%%

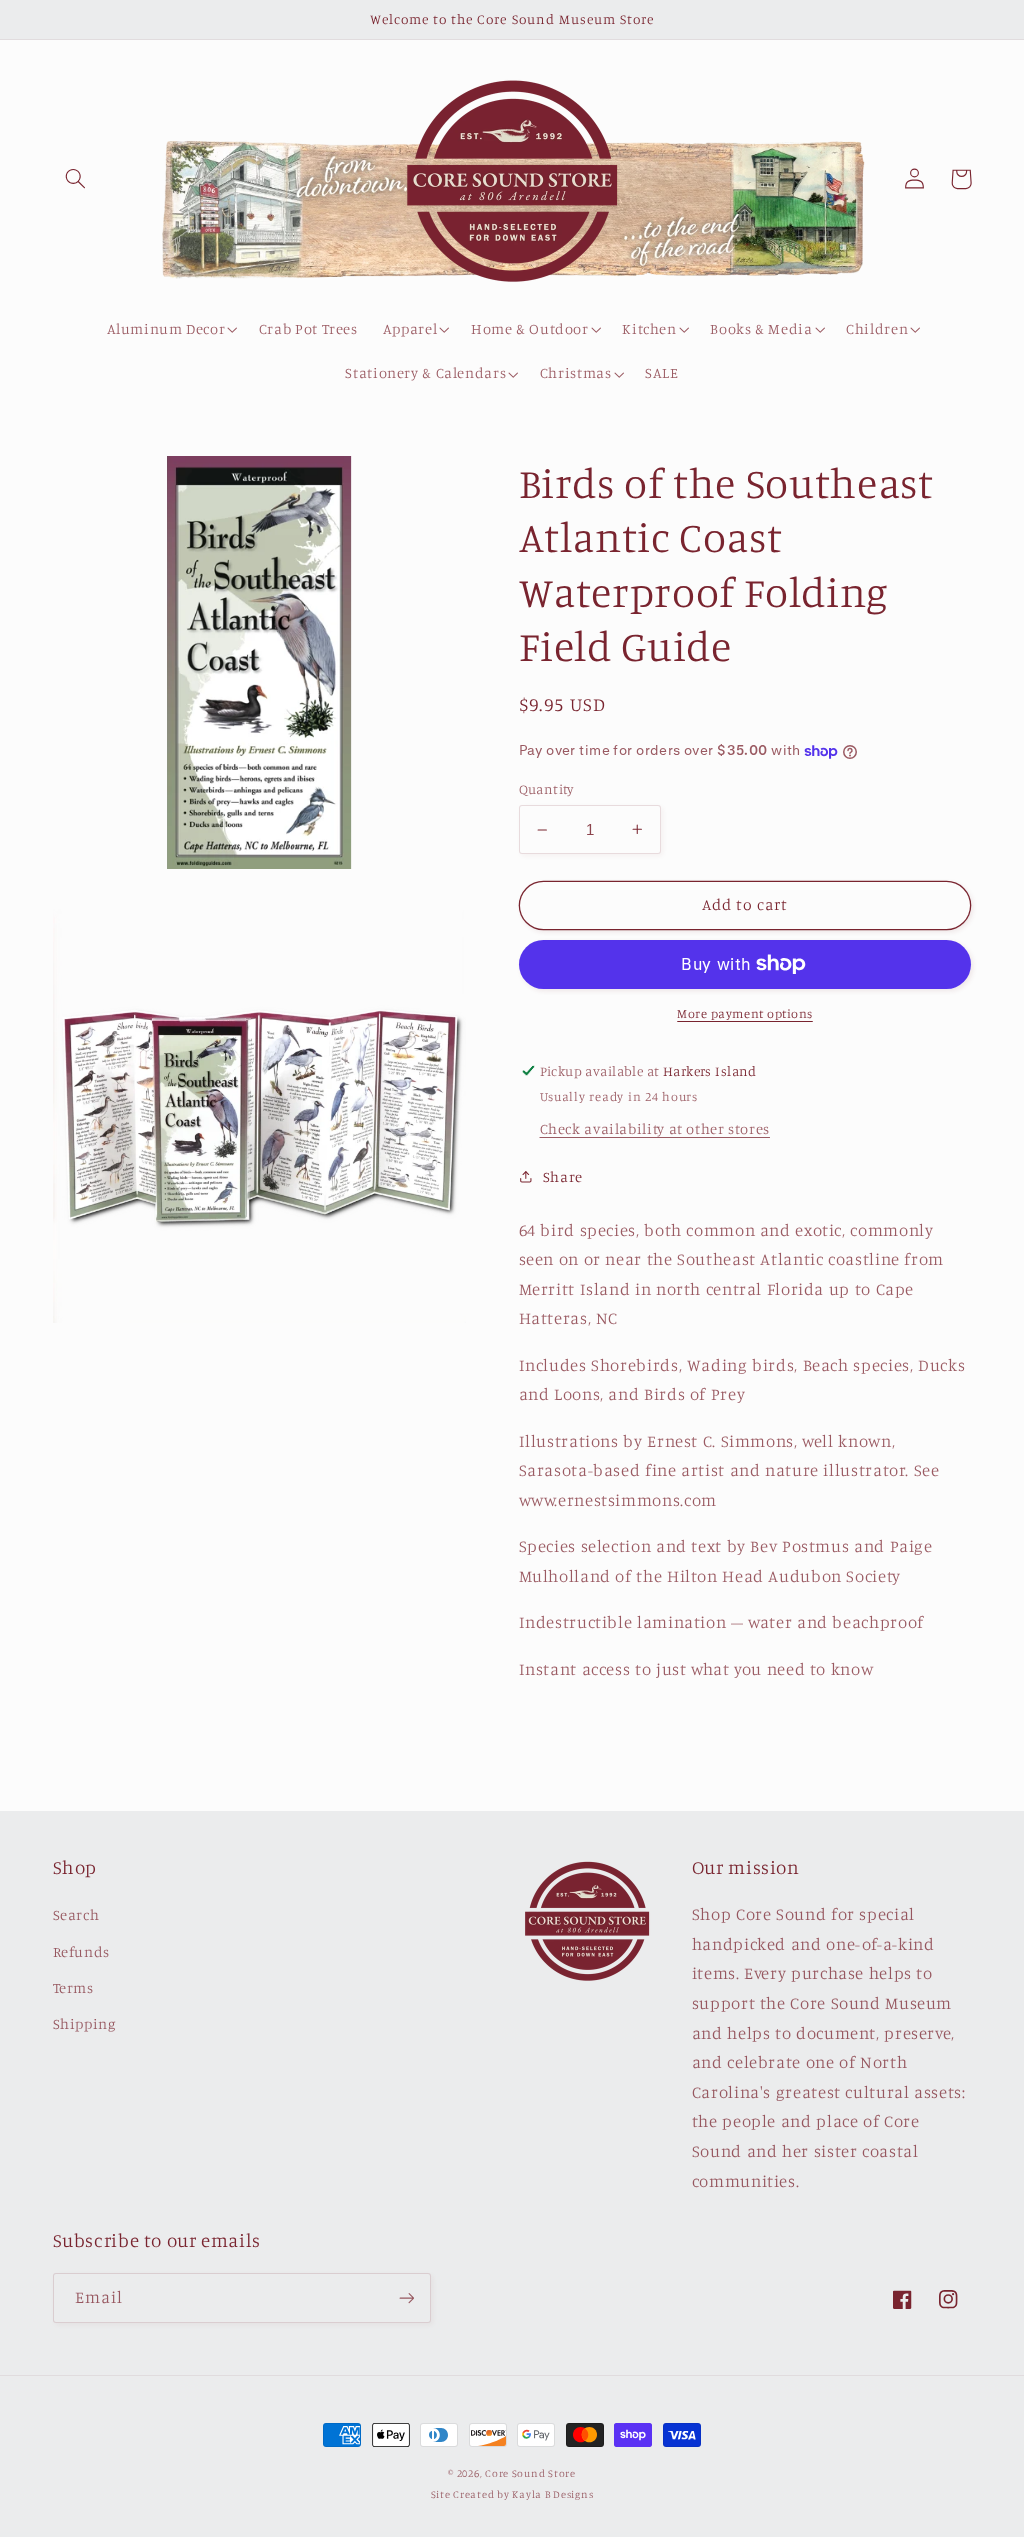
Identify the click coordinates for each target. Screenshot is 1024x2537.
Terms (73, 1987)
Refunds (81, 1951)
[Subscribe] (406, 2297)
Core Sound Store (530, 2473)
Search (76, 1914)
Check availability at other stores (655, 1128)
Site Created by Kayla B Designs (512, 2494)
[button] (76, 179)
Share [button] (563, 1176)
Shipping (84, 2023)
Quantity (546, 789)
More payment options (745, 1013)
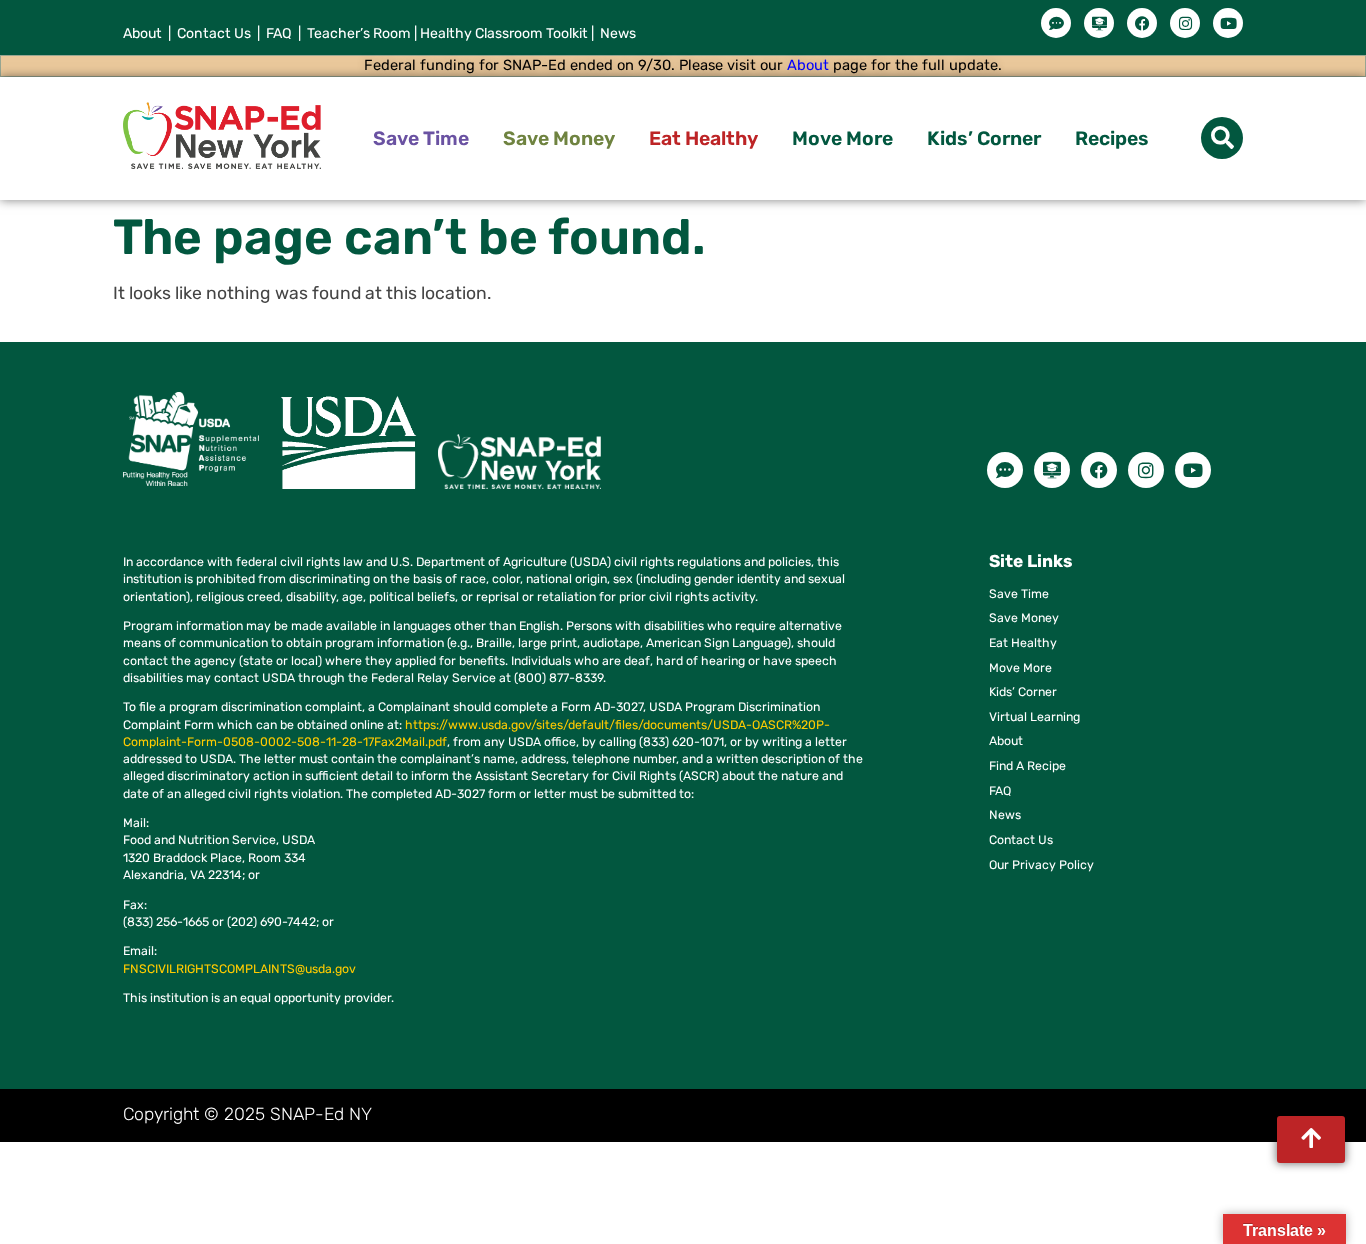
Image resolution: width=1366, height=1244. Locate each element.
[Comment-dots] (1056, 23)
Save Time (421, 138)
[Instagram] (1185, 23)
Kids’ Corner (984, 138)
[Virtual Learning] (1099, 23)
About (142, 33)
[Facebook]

%%
%%

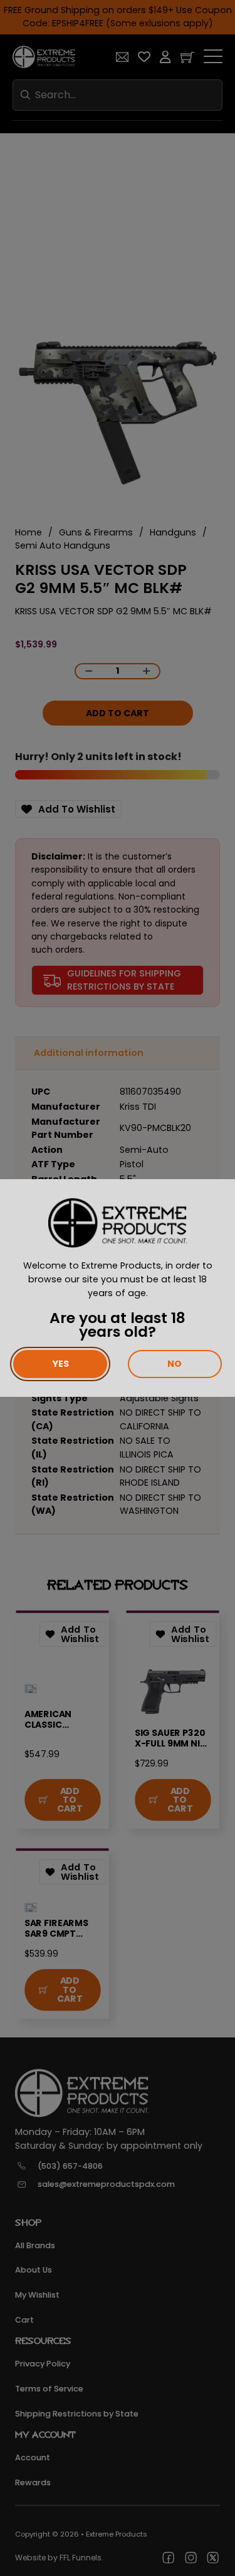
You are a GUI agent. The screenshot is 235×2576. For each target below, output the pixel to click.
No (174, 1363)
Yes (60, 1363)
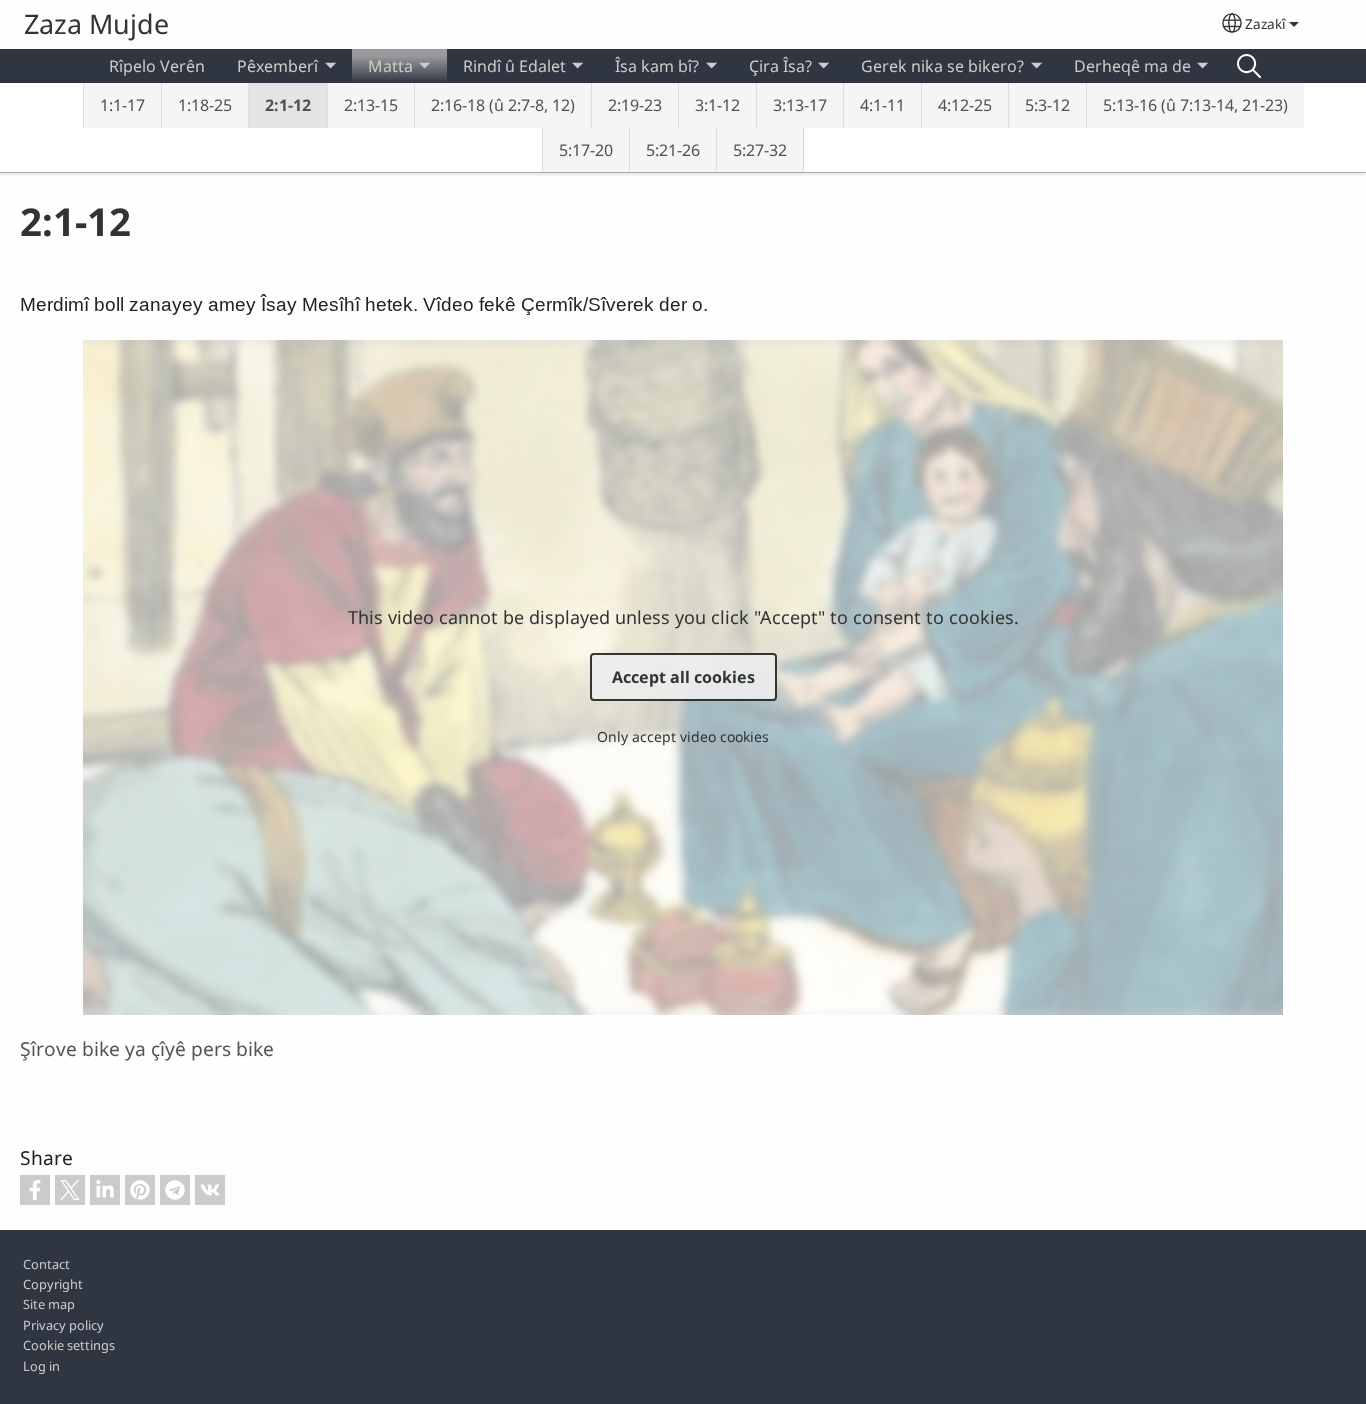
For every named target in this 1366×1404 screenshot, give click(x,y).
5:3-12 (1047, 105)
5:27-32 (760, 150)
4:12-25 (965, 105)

%%

* EXERCISE DESCRIPTION *
What to print is the stretch of entries from the line with "Yes (60, 1363)" up to and including the line with "4:12-25 (965, 105)". Please print it exactly and leave out the pictures.

* EXERCISE SOLUTION *
Yes (60, 1363)
For every named target in this 1366×1404 screenshot, give click(x,y).
5:3-12 (1047, 105)
5:27-32 (760, 150)
4:12-25 (965, 105)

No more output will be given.